Like many things web related, expect many proclamations of the "success of Bitcoin" and "the death of Bitcoin" long before a sustainable trend is established. The Bitcoin economy I believe is currently estimated at several tens of millions of dollars annually, but growing at a fast rate. Also remember that the vast majority of fiat currencies have failed (and those that have not are devaluing quickly), mostly because of devaluation and often because the issuer of that currency has crumbled (often from loss of military power). So the appeal of a hypothetical non-fiat (by fiat, I mean government fiat), decentralized, private currency are great across the world.
Money systems are about control & taxes. Bitcoin is supposedly about more freedom. The US dollar system for example is controlled by a cartel of banks and affiliated companies that take a cut of the economy with every transaction.
I believe I heard that Amazon for instance, pays about a billion dollars a year in transaction fees for example. If I was in charge of Amazon, I am sure it would be interesting to accept payments in a system that negates the need for all kinds of middlemen in the simple act of accepting payments. Of course if you are a government collecting taxes, you are going to pressure large corporations to not use Bitcoin. You will do everything in your power to vilify alternative currencies, it is the only thing they can do to prevent most people from using it. The government could make Bitcoin illegal for use, but that would simply cause an appreciation in value of Bitcoin.
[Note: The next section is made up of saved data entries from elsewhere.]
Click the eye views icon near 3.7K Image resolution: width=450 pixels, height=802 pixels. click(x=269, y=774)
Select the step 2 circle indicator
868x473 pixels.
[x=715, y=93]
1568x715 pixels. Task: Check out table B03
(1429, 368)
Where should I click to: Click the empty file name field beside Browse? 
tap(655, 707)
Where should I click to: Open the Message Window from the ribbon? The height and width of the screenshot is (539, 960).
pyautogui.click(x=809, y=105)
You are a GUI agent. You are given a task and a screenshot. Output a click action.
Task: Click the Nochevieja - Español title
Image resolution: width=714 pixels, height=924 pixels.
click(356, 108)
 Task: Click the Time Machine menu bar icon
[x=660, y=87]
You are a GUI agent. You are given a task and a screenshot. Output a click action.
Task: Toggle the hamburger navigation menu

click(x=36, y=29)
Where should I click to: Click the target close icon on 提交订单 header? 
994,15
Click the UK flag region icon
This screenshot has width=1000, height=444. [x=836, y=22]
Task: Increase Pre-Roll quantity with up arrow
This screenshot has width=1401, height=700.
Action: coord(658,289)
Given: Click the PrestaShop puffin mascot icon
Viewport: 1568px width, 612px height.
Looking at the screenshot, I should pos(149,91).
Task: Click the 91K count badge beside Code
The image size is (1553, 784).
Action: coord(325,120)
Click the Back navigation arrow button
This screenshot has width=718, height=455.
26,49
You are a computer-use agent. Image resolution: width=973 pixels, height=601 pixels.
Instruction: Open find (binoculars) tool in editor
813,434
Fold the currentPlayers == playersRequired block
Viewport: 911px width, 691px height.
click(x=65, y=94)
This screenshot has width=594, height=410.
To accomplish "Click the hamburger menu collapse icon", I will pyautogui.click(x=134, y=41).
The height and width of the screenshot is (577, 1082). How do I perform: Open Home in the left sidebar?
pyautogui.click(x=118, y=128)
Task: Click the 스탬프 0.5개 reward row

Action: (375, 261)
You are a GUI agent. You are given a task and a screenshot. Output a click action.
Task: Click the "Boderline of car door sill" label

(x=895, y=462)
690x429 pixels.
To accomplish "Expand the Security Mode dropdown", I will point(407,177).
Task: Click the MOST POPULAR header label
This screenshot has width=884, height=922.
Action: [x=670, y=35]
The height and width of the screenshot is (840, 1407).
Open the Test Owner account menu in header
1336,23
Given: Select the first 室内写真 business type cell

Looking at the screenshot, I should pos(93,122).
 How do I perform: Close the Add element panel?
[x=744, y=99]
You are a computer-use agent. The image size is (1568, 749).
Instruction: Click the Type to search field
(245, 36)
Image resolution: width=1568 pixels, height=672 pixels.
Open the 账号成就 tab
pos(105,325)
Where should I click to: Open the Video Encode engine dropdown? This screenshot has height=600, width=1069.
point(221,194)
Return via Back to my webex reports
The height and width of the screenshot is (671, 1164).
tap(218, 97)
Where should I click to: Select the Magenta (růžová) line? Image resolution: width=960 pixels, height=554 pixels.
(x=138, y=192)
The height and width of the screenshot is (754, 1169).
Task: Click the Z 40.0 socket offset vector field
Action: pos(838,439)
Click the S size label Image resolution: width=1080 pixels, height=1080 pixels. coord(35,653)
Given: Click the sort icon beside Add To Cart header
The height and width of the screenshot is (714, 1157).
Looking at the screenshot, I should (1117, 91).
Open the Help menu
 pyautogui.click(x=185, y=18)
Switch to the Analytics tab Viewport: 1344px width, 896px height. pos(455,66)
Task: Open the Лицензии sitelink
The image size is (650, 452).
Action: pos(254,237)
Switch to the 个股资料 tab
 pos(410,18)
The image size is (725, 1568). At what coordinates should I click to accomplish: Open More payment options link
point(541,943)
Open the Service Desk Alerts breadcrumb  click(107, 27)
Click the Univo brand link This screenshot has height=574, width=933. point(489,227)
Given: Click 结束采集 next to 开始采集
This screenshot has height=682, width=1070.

Without a way to enforce use of Bitcoin, it may be a losing gamble for said government, especially since their main business and control is their competing fiat currency.
In the long run, over the next few decades, I think a private, decentralized open source currency is bound to become pervasive, especially as the Euro and other fiat currencies decline in value, as have the vast majority of fiat currencies before them. Whether Bitcoin is THE currency to replace, remains to be seen. It may be one of a host of similar currencies with similar concepts used in different ways for different uses (store of wealth, vs. value transfer vs. investing, etc.)